Worldwide, an estimated 630,000 people are infected with MDR-TB, which is notoriously difficult to diagnose and costs at least 10 times more to treat than drug-sensitive TB.

“Low- and middle-income countries are already footing two-thirds of the bill for TB care and control,” Mr. Ban said. “ They rely on the international community to provide the remaining third.”

WHO Director-General Margaret Chan stressed that while curing MDR-TB is feasible, it takes 20 to 24 months of treatment with expensive and toxic drugs, some of which need to be administered by injection and some of which are in short supply.

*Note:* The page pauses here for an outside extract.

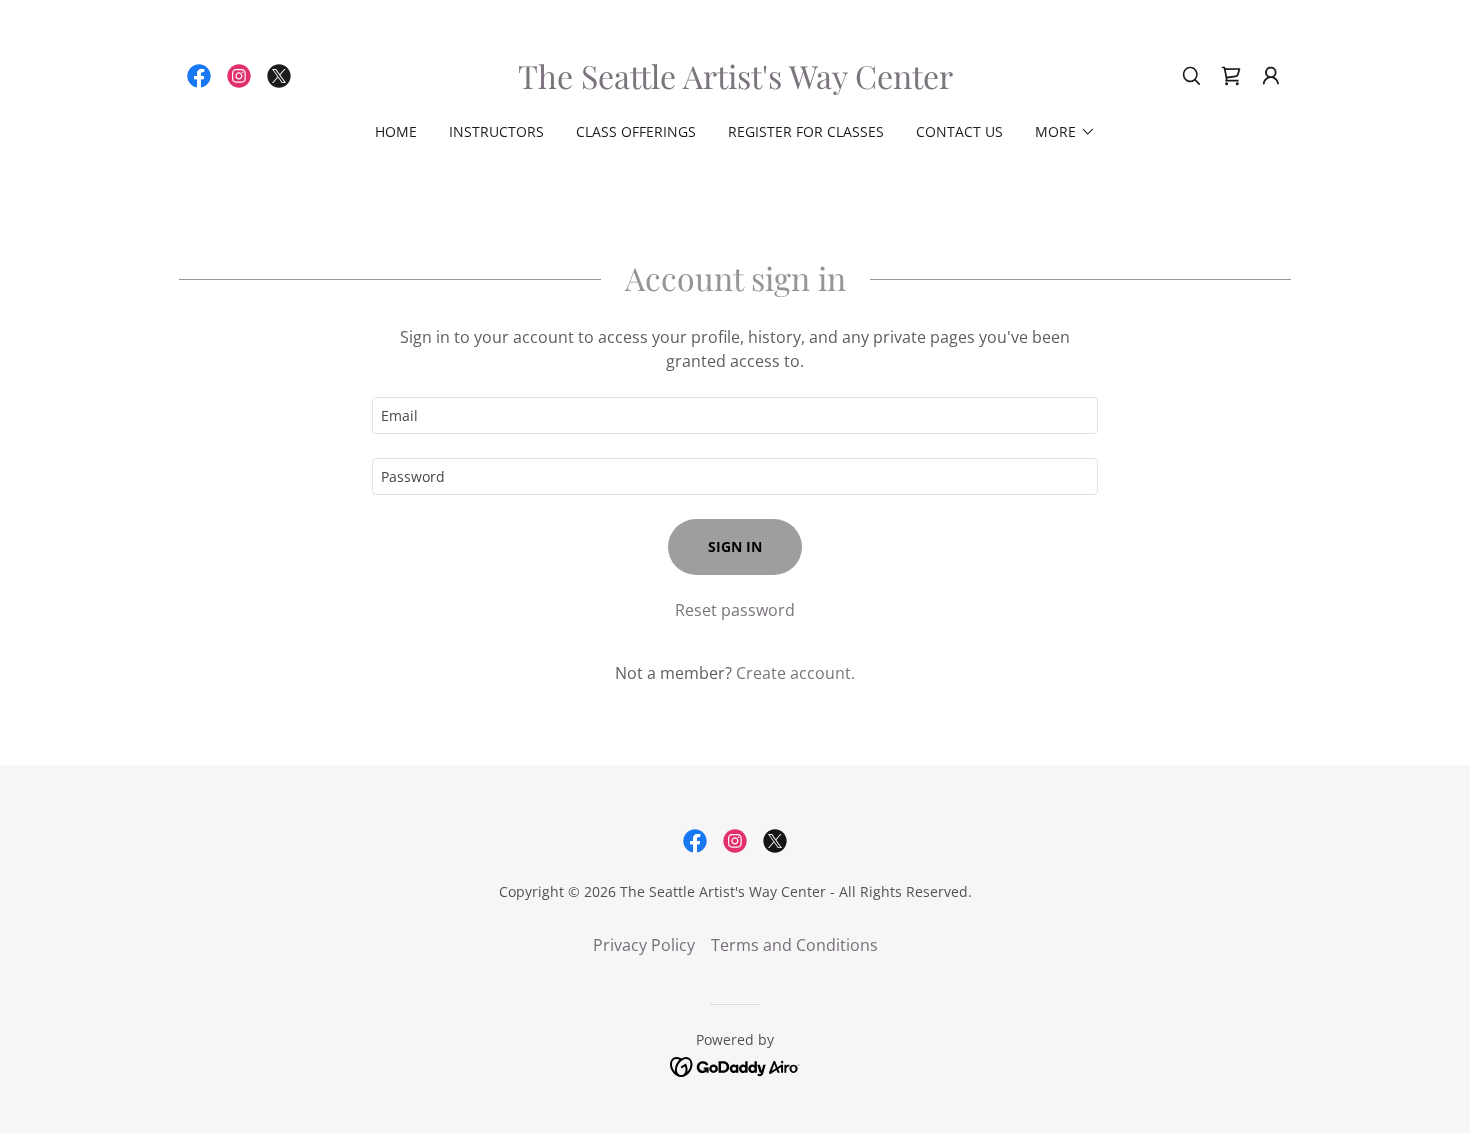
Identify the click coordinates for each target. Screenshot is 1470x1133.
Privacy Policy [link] (644, 945)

“Despite recent success in shrinking the epidemic, the global TB burden remains enormous. MDR-TB has been detected in virtually every country that has looked for it,” Ms. Chan told a press briefing in Geneva on Thursday.

“The emergence of MDR-TB, at dramatic levels in some settings, is a signal that care and control measures have failed. When patients are given too little treatment, stop taking their medicines, or are treated with sub-standard medicines, only the weakest TB bacteria are killed.”

However, Ms. Chan warned that nearly 4 per cent of people newly ill with TB are resistant to multiple drugs right from the start, meaning that the disease was transmitted directly from one person to another.

“We are just treading water when we desperately need to scale up the MDR-TB response. What has been gained through impressive international collaboration can be so easily lost,” Ms. Chan said, adding that the funding gap for TB care and control is substantial.

Also on Thursday, WHO and the Global Fund to Fight AIDS, Tuberculosis and Malaria said $1.6 billion is needed to fill the funding gap in 118 low- and middle-income countries, the majority of which are located in Africa. These funds could enable full treatment for 17 million TB and MDR-TB patients, and save some 6 million lives in the next three years.

Observed annually on 24 March, World TB Day raises awareness about the global epidemic and efforts to eliminate a disease. Since WHO launched a global TB strategy in 1993, more than 50 million people have been successfully treated for this highly contagious disease, and 20 million lives saved.